From The Observatory

The student loan debt crisis in the United States has grown into one of the biggest financial problems facing the country today. Originally, federal loans were created to help students from low-income families attend college and build better futures. But over the past 50 years, policy changes and corporate interests have turned the program into a system that traps millions in debt.

In 2000, 21 million Americans owed student loans. By 2020, that number had doubled to 45 million, and the total debt had exploded from $387 billion to $1.8 trillion. Many borrowers are older adults who took out small loans decades ago but still owe large amounts because of interest and fees. Today, over 5 million borrowers are in default, unable to make payments.

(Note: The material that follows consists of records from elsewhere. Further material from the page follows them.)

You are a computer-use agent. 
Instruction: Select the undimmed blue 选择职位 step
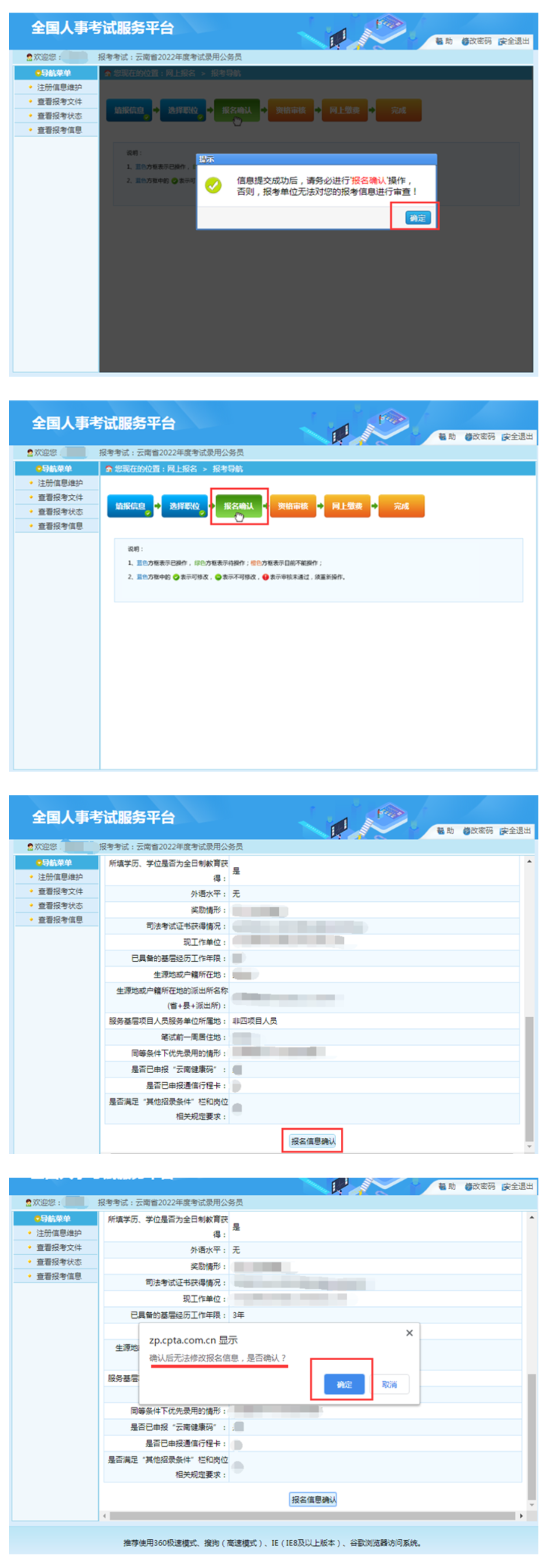click(x=185, y=506)
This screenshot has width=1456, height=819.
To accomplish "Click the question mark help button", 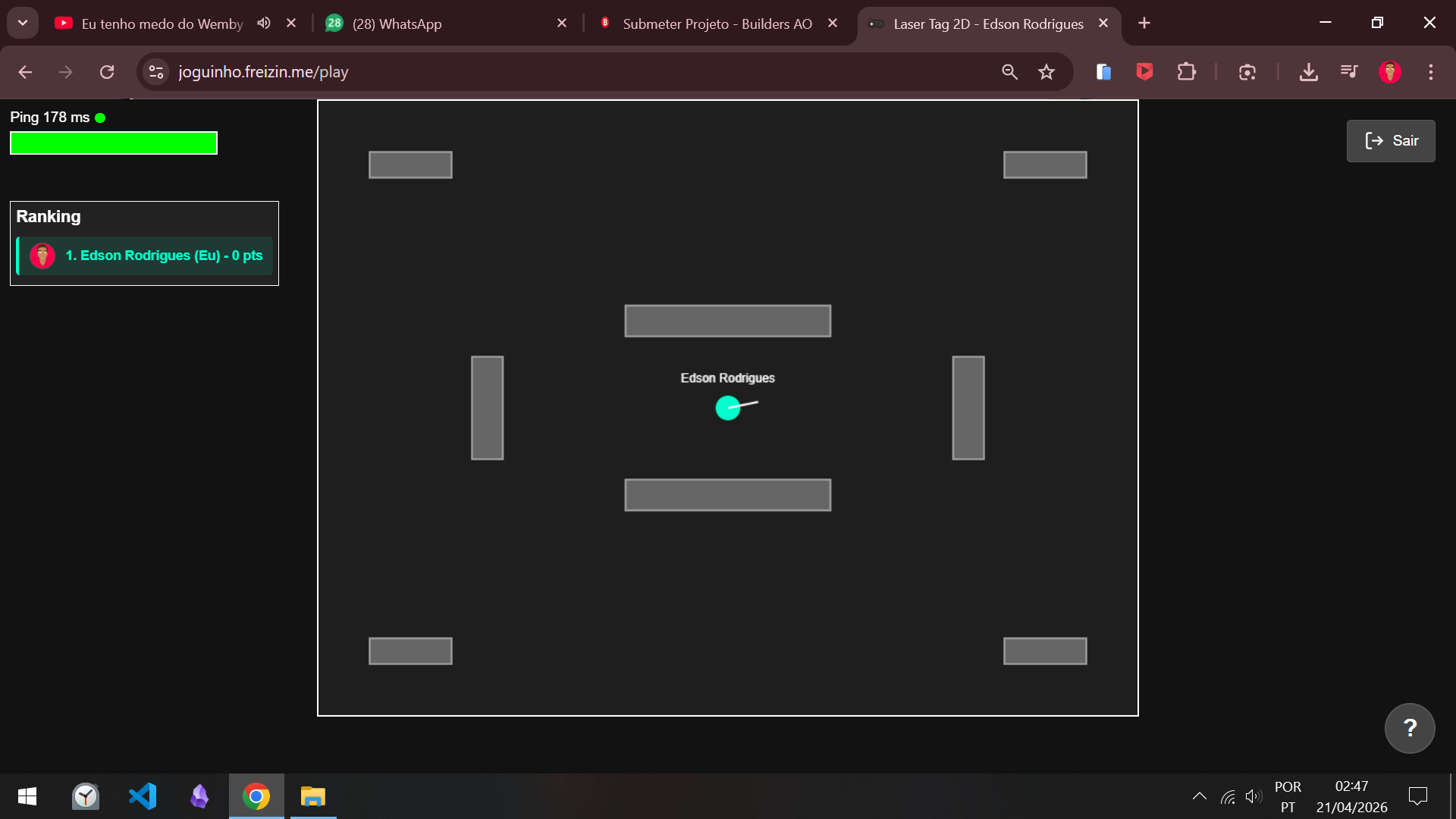I will coord(1409,728).
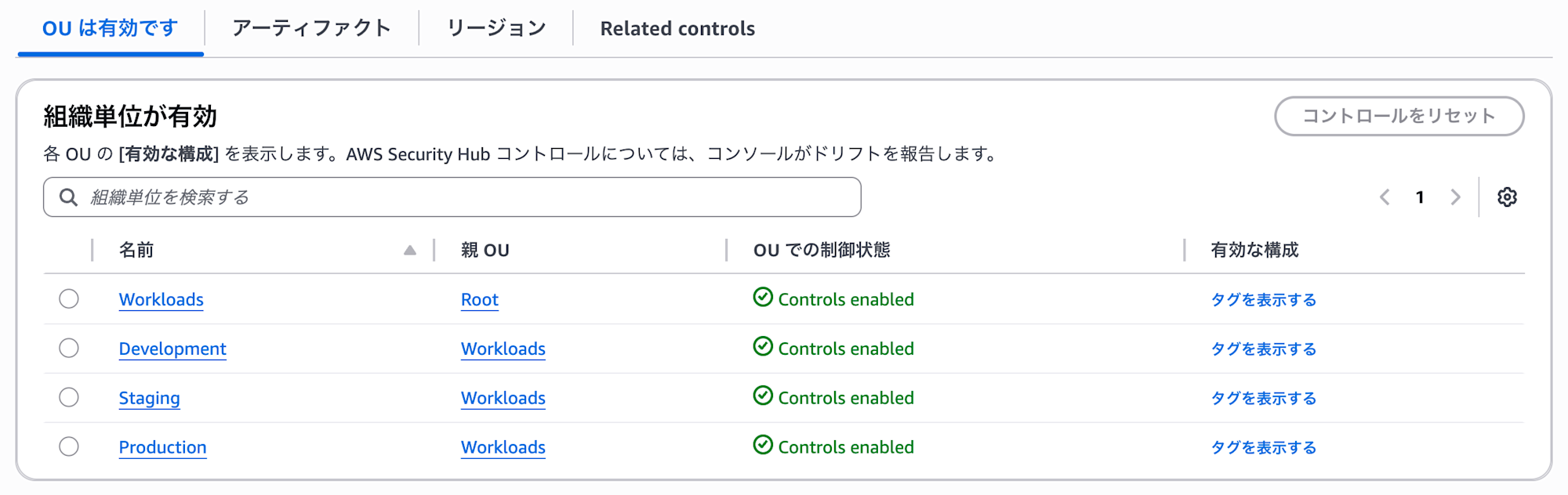The height and width of the screenshot is (495, 1568).
Task: Open the table preferences gear icon
Action: click(x=1506, y=197)
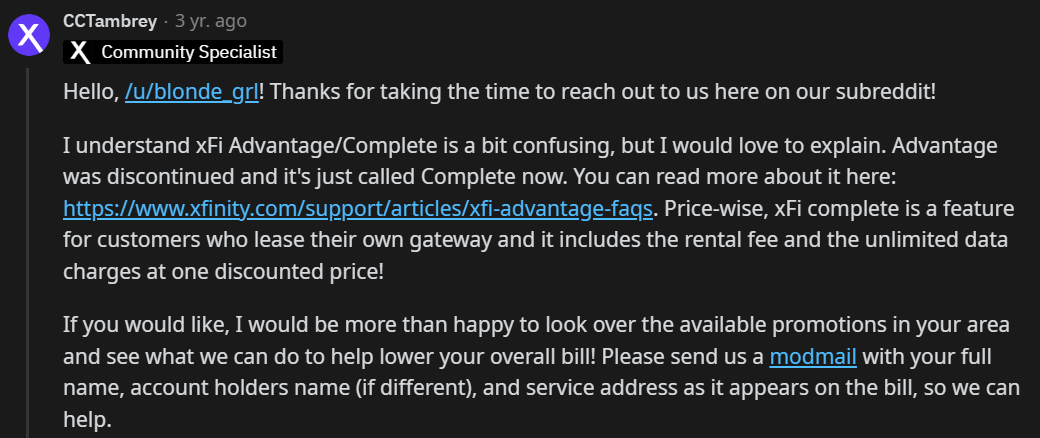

Much of this crisis stems from the role of Sallie Mae, a company created in 1972 to handle student loans. With strong political influence, Sallie Mae pushed Congress to strip away key borrower protections, including the right to discharge loans in bankruptcy. By the late 1990s, student loans had become almost impossible to escape, even in cases of financial hardship. At the same time, the rising cost of tuition forced more students to borrow larger amounts.

The result is a system that benefits lenders and debt collectors while punishing students and families. In some tragic cases, overwhelming debt has even contributed to family breakdowns and loss of life.

Other countries, such as Norway, Germany, and Finland, have chosen a different path, offering free tuition, paid apprenticeships, or lifelong retraining programs. These nations treat education as a public investment in their future workforce.

If the United States continues on its current path, public confidence in higher education will keep falling. Without major reform, the cycle of debt could permanently damage both individuals and the nation’s economy.